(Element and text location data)
# # # # # # #

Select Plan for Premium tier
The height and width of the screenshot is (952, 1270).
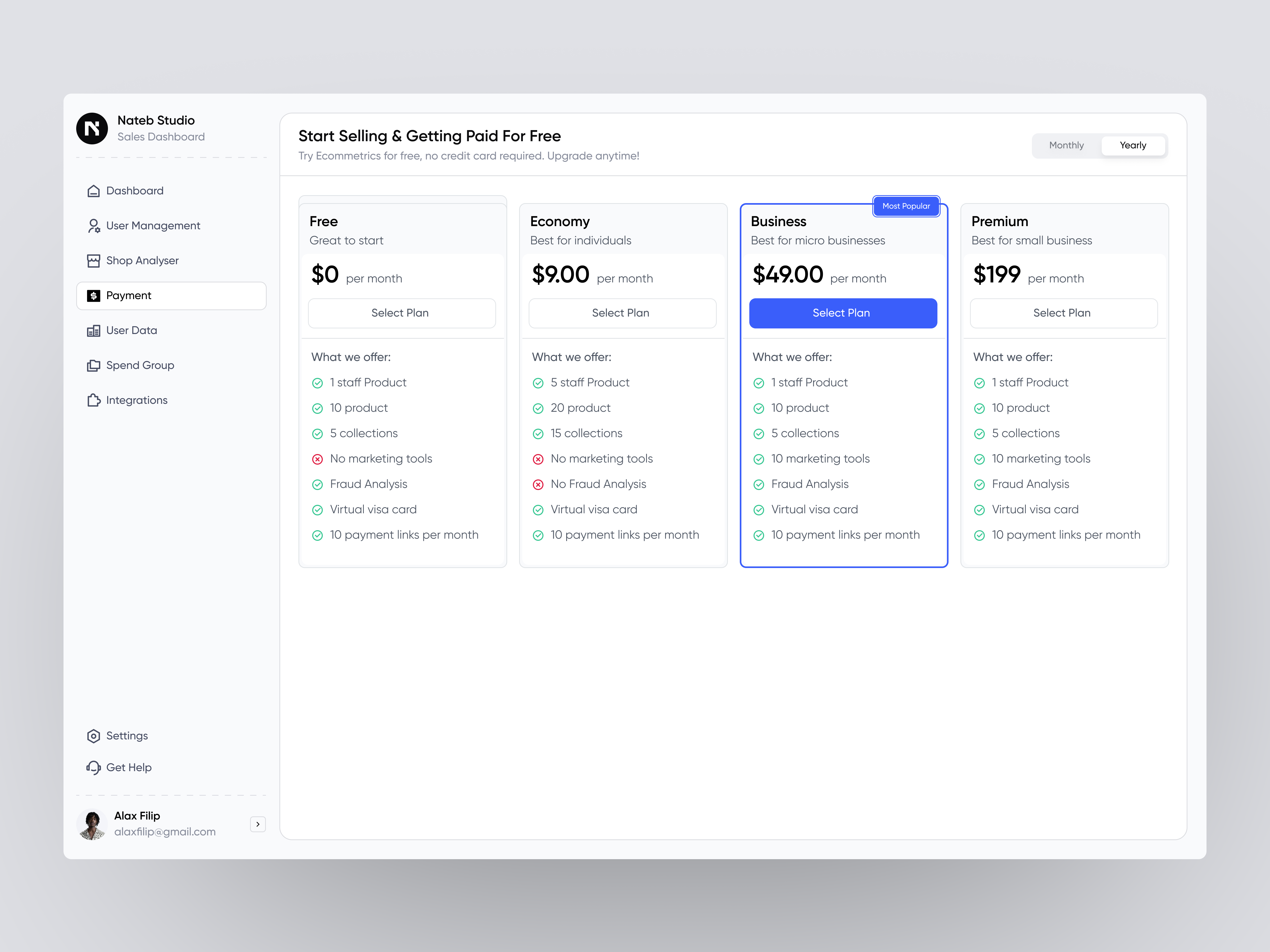(1063, 313)
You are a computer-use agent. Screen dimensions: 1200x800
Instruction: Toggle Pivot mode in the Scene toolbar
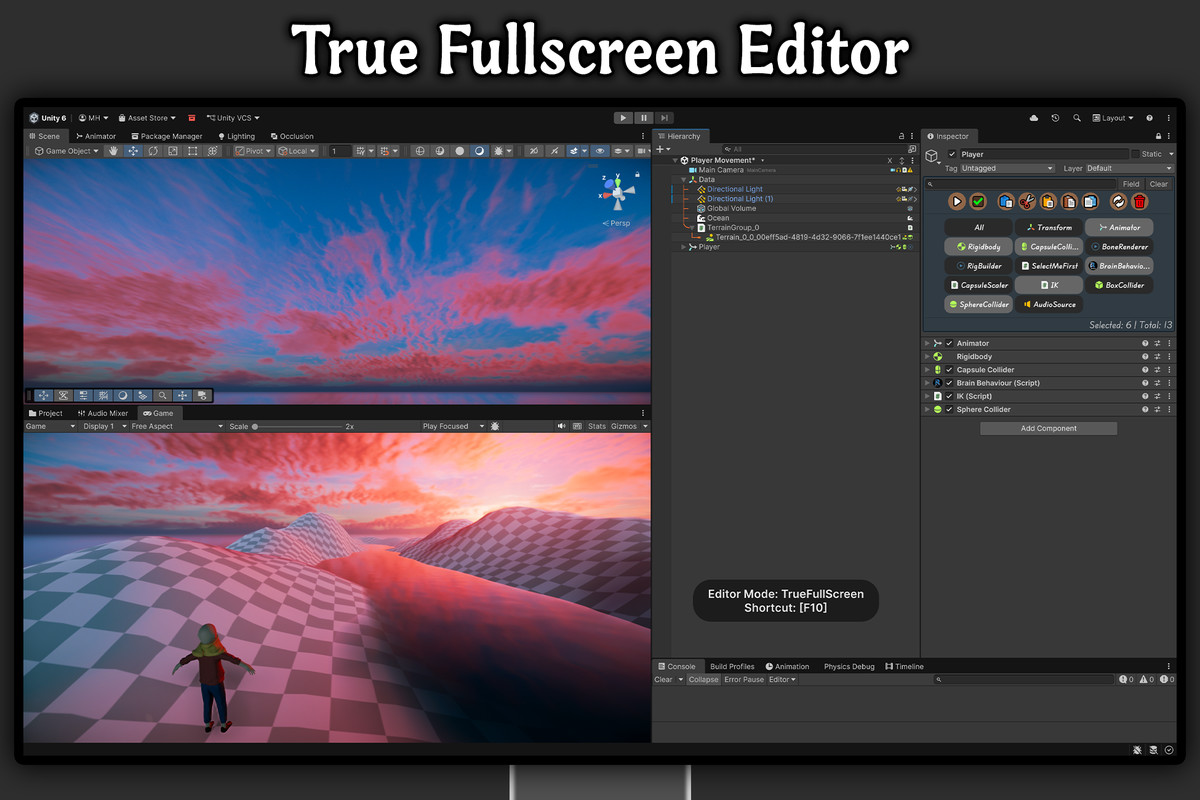tap(254, 151)
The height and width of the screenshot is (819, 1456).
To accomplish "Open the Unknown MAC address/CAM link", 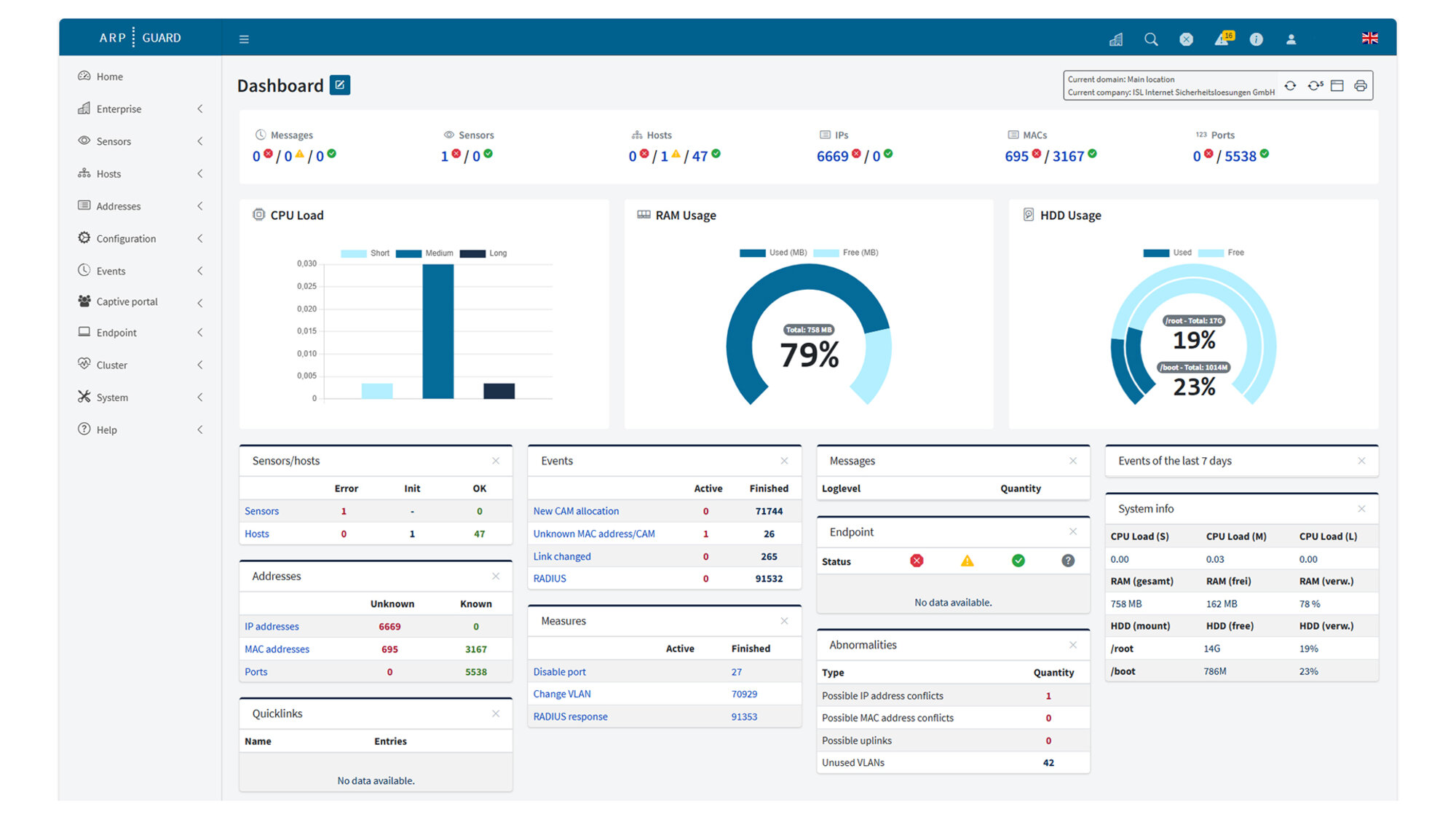I will [x=593, y=534].
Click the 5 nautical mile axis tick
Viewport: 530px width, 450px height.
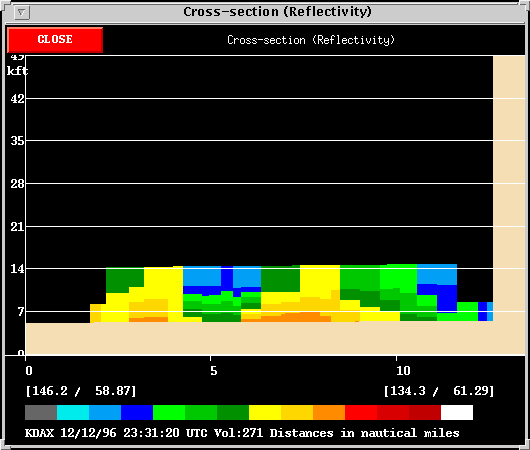point(213,371)
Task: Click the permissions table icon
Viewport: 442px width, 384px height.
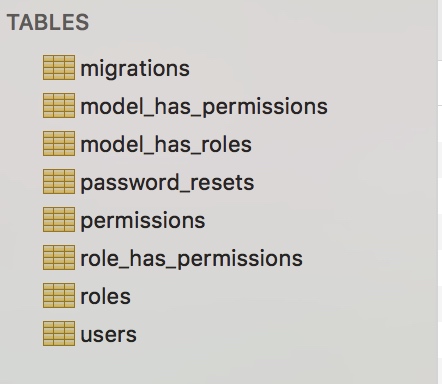Action: click(x=59, y=220)
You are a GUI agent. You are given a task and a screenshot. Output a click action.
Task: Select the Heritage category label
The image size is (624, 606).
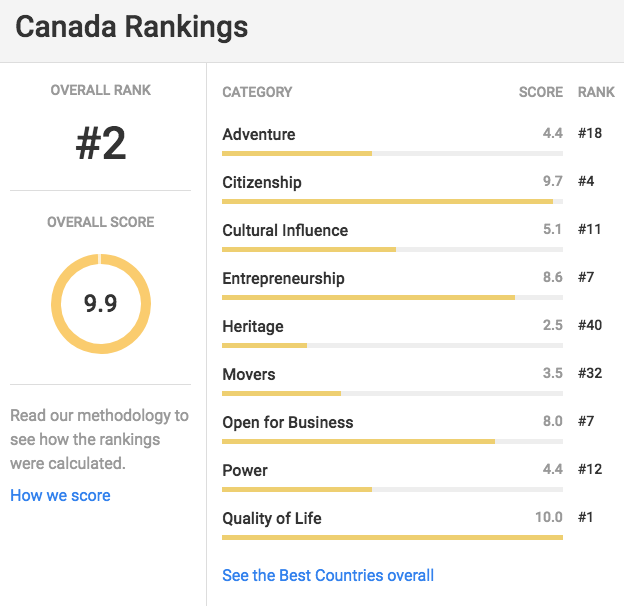point(253,326)
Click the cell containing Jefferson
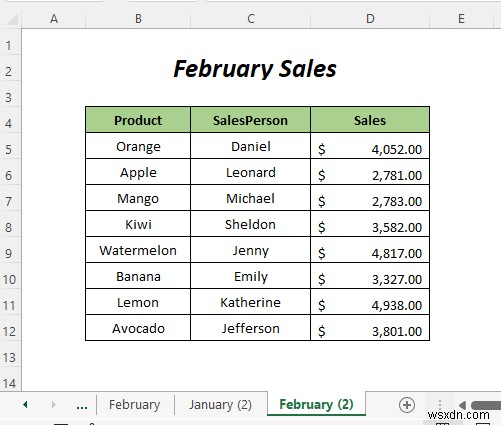Image resolution: width=501 pixels, height=425 pixels. point(250,328)
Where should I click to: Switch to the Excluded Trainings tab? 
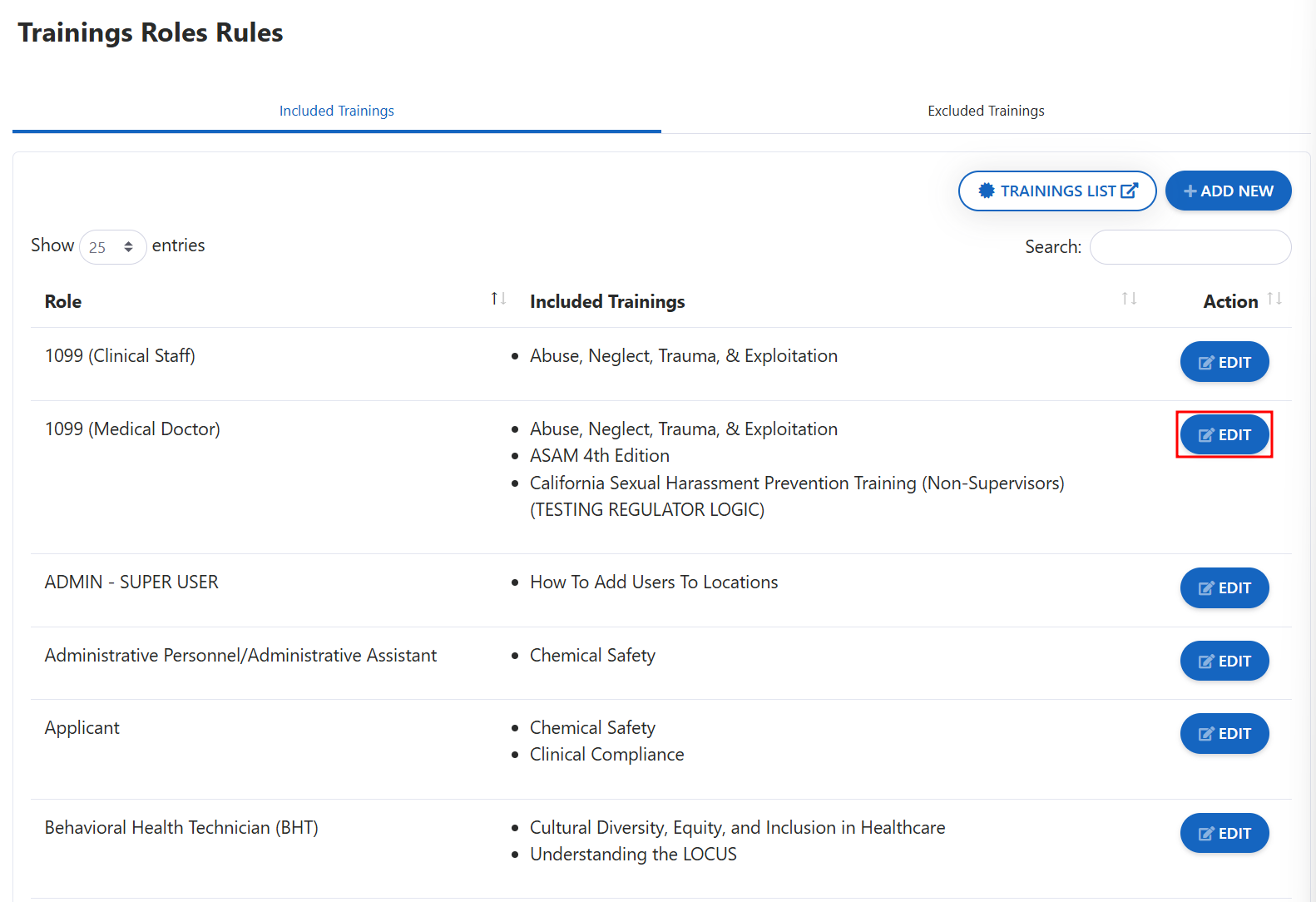[986, 111]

# # # # # # #

What you should do >> Gather every line of the data above that contains the string "Viewport", and copy each one in full.

Result >>
Viewport: 530px width, 450px height.
Viewport: 442px width, 384px height.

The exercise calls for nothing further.